Joanne in her garden.

Joanne grew up in Florida, Tim in New London. They met through mutual friends when she was a child studies major at Colby-Sawyer. He taught her to fly fish on Pleasant Lake; after graduating, she bought a house in Wilmot and taught preschool. In 1989, Tim moved to Montana to try his hand at guiding. She visited in February, when temps can dip to -40º, and got a taste of his new life in the 1920s homesteading cabin he had reclaimed from the packrats. There was no phone, no electricity, and running water only if the generator worked … which it didn’t. Still, she liked what she saw, and in September, she made the move, too.

“I met incredible people at Colby-Sawyer, like my dearest friend, Annie Ballin ’82, and I thought I’d stay in New London forever,” Joanne said. “But when Tim said maybe I should move out here, I thought about it for about two seconds, grabbed my dog and just drove.”

She taught in the one-room schoolhouse and adjusted to the isolation.

Joanne cooking in her kitchen.

“It was all very romantic. You know, all my life I’ve been happy wherever I am, but I’m pretty attached to the Yaak,” Joanne said. “I love it here, with the mountains and the cold clear water. It’s home.”

She also loves cooking and caring for people. After Tim had guided for three years and could apply to become an outfitter, they struck out on their own and built their business, the two of them doing everything that needed to be done to beyond the point of exhaustion. These days, they’re based in a beautiful airy log home that’s higher than the rainbows that fill the valley after a storm. Three cabins accommodate guests, and a river house 75 minutes away welcomes larger groups. They have a small army of guides and an assistant in the office three days a week, but during the busy summer season, Joanne gardens and cooks her way through a blur of 17-hour days. She’s as known for what she cooks — like her popular brownies and Belizean chicken — as much as for how she cooks it all from scratch.

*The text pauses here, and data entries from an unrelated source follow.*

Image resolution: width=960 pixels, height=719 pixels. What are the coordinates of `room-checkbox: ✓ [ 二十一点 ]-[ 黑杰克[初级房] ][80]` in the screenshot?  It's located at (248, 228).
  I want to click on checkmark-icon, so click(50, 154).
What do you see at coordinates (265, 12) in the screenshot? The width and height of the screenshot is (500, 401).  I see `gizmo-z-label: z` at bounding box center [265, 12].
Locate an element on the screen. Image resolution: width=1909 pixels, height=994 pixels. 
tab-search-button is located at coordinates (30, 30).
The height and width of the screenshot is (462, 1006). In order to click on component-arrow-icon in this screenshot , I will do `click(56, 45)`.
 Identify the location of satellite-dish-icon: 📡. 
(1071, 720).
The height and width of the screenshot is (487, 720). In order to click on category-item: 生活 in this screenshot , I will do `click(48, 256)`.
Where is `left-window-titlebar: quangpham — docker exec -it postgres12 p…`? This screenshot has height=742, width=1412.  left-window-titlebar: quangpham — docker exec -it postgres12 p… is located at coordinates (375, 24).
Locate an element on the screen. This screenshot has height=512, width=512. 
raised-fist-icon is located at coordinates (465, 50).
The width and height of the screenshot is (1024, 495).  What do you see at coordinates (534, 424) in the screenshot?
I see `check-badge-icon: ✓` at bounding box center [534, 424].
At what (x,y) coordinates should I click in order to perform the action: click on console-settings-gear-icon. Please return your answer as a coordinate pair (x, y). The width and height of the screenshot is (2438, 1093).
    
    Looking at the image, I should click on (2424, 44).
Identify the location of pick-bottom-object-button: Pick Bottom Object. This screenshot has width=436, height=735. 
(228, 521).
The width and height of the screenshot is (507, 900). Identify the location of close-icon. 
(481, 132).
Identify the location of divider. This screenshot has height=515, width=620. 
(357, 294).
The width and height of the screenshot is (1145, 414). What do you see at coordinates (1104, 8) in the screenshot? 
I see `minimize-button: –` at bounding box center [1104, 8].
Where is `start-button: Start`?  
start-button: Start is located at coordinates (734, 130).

She sources as much local food as she can, from huckleberries for jam and goat milk ice cream to morels she hunts in the forest and the vegetables she gathers from her garden. Packing up the dinner that has taken all day to prepare at home to deliver to the party of eight at the river house,

Joanne is tired but still buzzing as she anticipates the reactions her food will elicit.

“The guides say the first half of the day, the guests talk about what they had for dinner and the second half they’re wondering what I’m making for that night,” she said. “It makes me feel good when it’s that important to them because it’s important to me. It’s so rewarding to be on the receiving end of everyone’s happiness.”

At 6 p.m., she’s putting the final touches on the meal. It’ll be after midnight before she’s home, where she’ll do it all over again the next day. It’s a labor of love, and she has no regrets.

“It’s been great,” she said, after Tim calls to check in from the road. “I’m so glad we’re living this life.”